There are some common and easily avoidable mistakes that we see over and over as bankruptcy attorneys. While experience is certainly the best teacher, learning from others’ experiences is easier, quicker and often less costly in the long run.

Watch your spending.

Remember, in filing for bankruptcy you are essentially granting the court permission to pore over every detail of your financial life. Every dollar will be accounted for, so make sure they aren’t going to places that might jeopardize your case.

First, stop the unnecessary spending. When you put a luxury item or items on your credit card within 90 days of filing, those charges may not be discharged in your proceedings. If you’re already in a precarious financial situation and considering bankruptcy as a solution, you’re really not in a position to run up those charges. You might pay the price, literally.

Also, remember that family members have the same status of any other creditor. If you decide to pay back a personal debt when you’re considering bankruptcy, the trustee will likely recall that debt like he/she would any other.

Protect your Assets.

It’s tempting to pull out all the stops when those debts are piling up. But if you’re considering bankruptcy, there are certain assets that are best left alone.

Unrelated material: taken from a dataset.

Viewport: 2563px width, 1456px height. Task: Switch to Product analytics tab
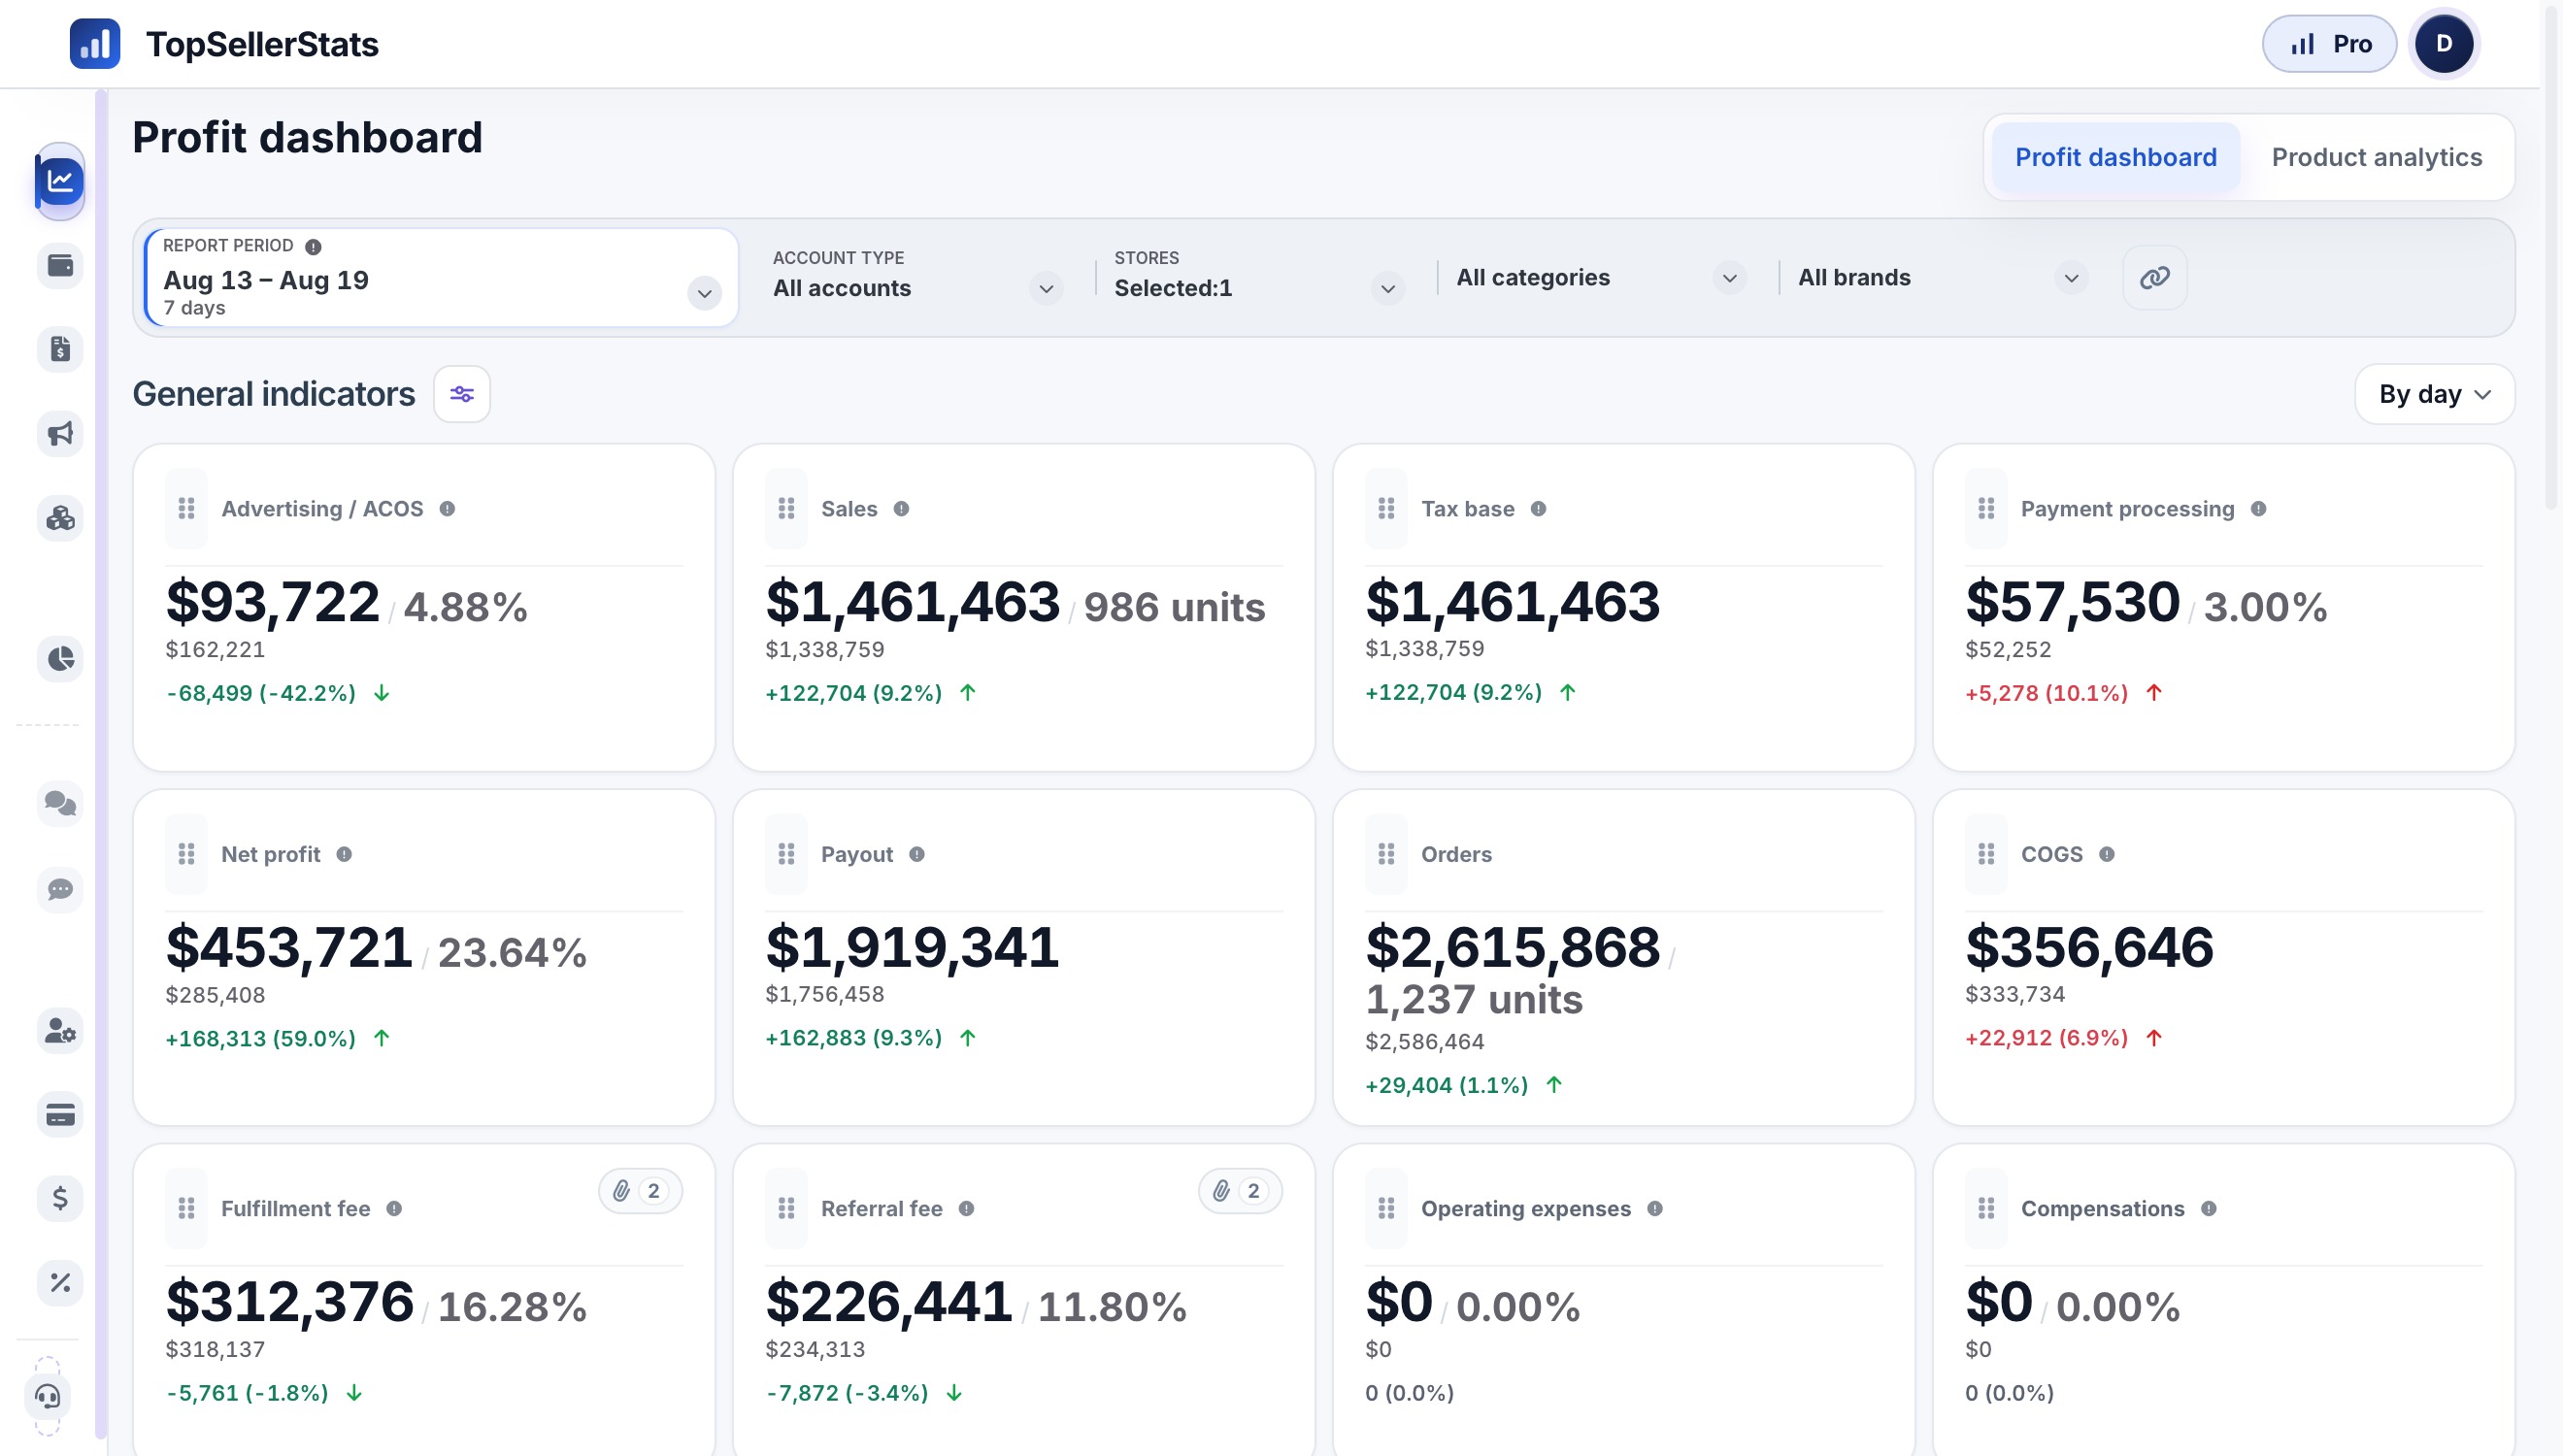pos(2376,157)
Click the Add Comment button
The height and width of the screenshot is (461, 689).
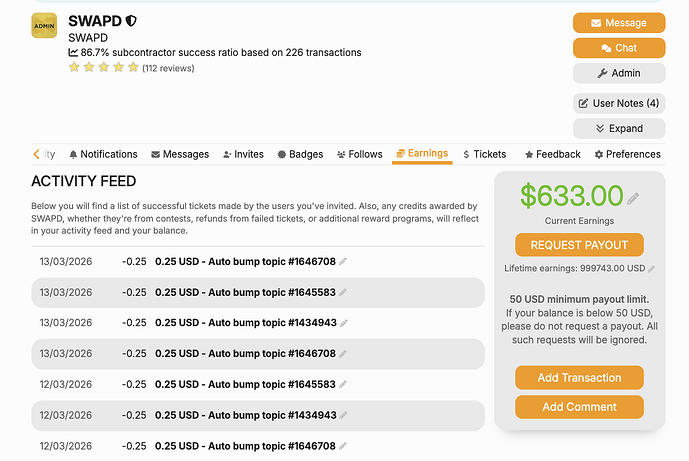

Don’t liquidate your retirement account to pay your debts in the days leading up to filing. This is a knee-jerk reaction and often backfires. Retirement accounts are often protected, so you may be able to eliminate your debt while still keeping that asset intact. Talk to an attorney for your state’s specific laws, but don’t withdraw that money and pay the penalty without knowing the situation.

Follow Through.

You must be accountable to your creditors, even if you’ve decided to file for bankruptcy. Stay in touch, stay honest, and show up to all proceedings related to your debt.

Be Honest.

Tell your attorney everything. Everything. We cannot help you unless we know your situation inside and out.

Bankruptcy can be a trying time, but you can take certain steps to minimize the stress. Don’t spend extravagantly, don’t liquidate until you’re legally advised to do so, don’t blow off your legal commitments and be completely upfront with legal counsel. These tips will go a long way in making sure that the process goes as smoothly as possible.